The fix is not to disable Defender auto-provisioning. Instead, exclude the overlapping categories from your manual diagnostic setting. Let Defender own the security categories it cares about and configure your manual setting to cover only the non-security categories you need.
How to Detect Duplicate Ingestion With KQL
Before fixing anything, quantify the duplication. Run these queries in your Log Analytics workspace.
The first query finds tables with duplicate _ItemId values, which indicates the same event was ingested more than once:
| Query Purpose | KQL Pattern |
|---|---|
| Find duplicated events by table | TableName | summarize count() by _ItemId | where count_ > 1 |
| Estimate duplicate GB by table | Usage | where DataType == "TableName" | summarize sum(Quantity) by DataType, bin(TimeGenerated, 1d) |
| Find top duplicate sources | AzureDiagnostics | summarize count() by ResourceId, Category | where count_ > expected_daily |
| Identify dual-agent VMs | Heartbeat | summarize by Computer, Category | where Category in ("Direct Agent", "OMS Gateway") |
The Usage table is the most direct cost signal. It tracks ingestion volume per table per day in GB. If a table’s daily volume is consistently 2x what you would expect for the resource count, duplication is the likely cause.
For AKS specifically, query AzureDiagnostics | where Category == "kube-audit" | summarize count() by bin(TimeGenerated, 1h), _ResourceId. If the count per hour is double the expected API server request rate, the kube-audit log is being shipped twice.
The Fix: Remove, Don’t Disable
The key principle: delete the overlapping diagnostic setting entirely. Disabling individual categories in a setting while leaving allLogs active does not stop allLogs from shipping those categories. The only clean fix is deletion.
| Duplication Cause | Fix | Order of Operations |
|---|---|---|
| allLogs + individual category overlap | Delete the individual-category setting, keep allLogs only. Or delete allLogs and keep explicit categories. | 1. Identify overlap via portal. 2. Delete redundant setting. 3. Verify in Usage table after 24h. |
| AMA + MMA both running | Remove MMA extension from VMs after confirming AMA DCR is collecting correctly. | 1. Confirm AMA data in workspace (24h of data). 2. Remove MicrosoftMonitoringAgent extension. 3. Monitor for data gaps. |
| Defender auto-provision collision | Remove overlapping categories from manual setting. Let Defender own security categories. | 1. Identify Defender-managed categories (SecurityCenter- prefix). 2. Edit manual setting to exclude those categories. 3. Verify no data loss. |
After applying any fix, wait 24 hours before drawing conclusions. Log Analytics ingestion has up to 8 minutes of latency for standard tiers, and the Usage table aggregates daily. A same-day check will not reflect the change.

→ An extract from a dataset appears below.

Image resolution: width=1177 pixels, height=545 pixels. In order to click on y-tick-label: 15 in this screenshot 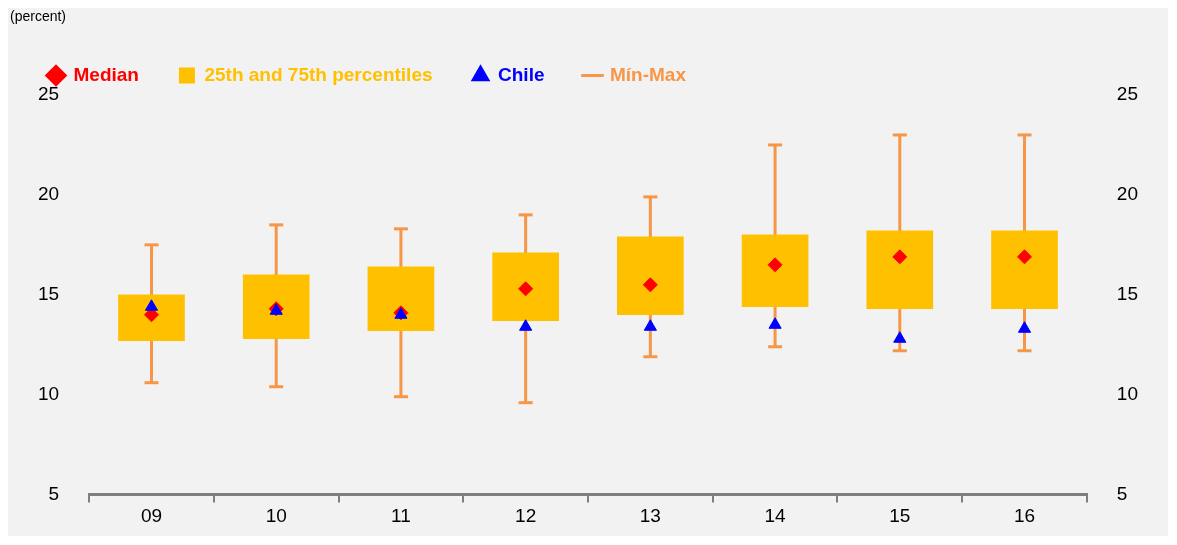, I will do `click(48, 294)`.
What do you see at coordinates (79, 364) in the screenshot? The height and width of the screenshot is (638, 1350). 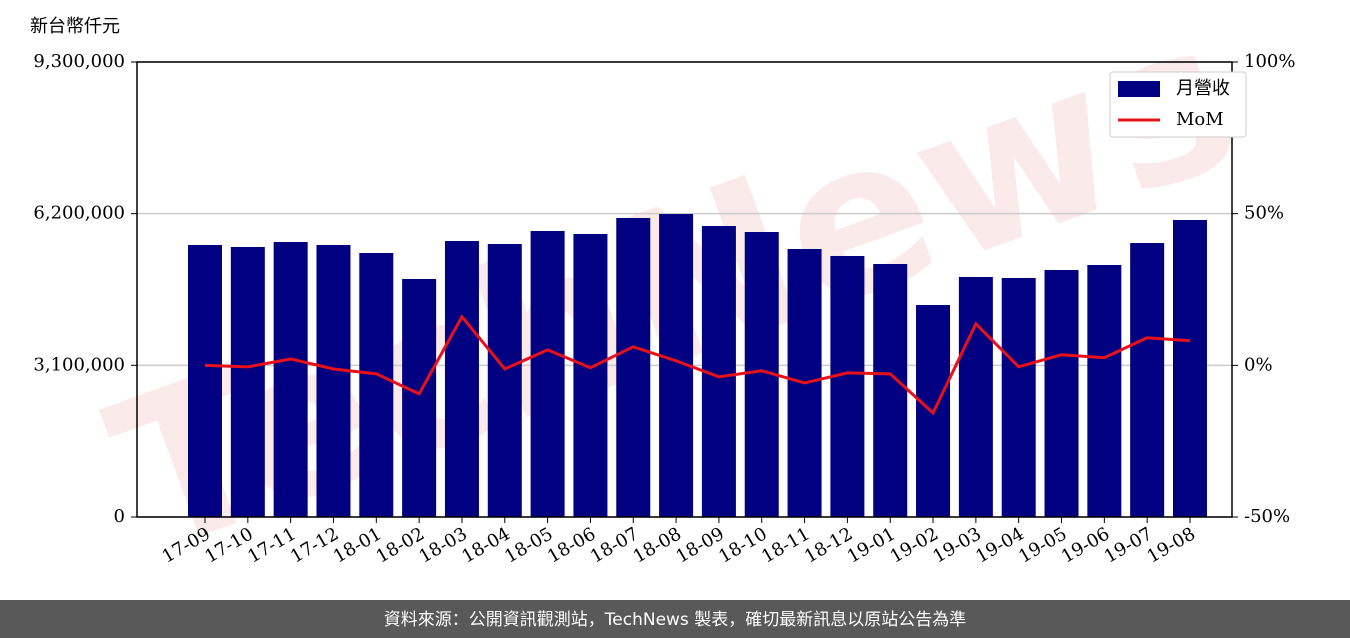 I see `y-tick-label: 3,100,000` at bounding box center [79, 364].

The last step is preventing re-duplication. New resources get diagnostic settings created manually, via Terraform, or via Azure Policy. Each of these paths can re-introduce overlap if the template is not audited. A standing audit that checks for resources with more than one diagnostic setting pointing to the same workspace, or resources where both allLogs and individual categories are enabled, catches new duplication within hours rather than at month-end billing review.

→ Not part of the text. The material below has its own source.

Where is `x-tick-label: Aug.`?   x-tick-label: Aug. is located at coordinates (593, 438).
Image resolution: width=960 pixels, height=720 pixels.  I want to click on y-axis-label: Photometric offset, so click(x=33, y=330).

This is where automated cloud cost observability changes the economics of the problem. ZopNight monitors diagnostic settings configurations across your subscription and flags newly created duplicate pipelines before they accumulate weeks of duplicate ingestion cost. The detection runs continuously, not as a monthly audit.
Duplicate logs are a pure waste line. The data is identical, the insight value is zero, and the cost is real. Three configuration checks cover the vast majority: category overlap, dual agents, and Defender collision of duplicate ingestion in Azure environments. Run the KQL queries, find which pattern you have, and delete the redundant setting.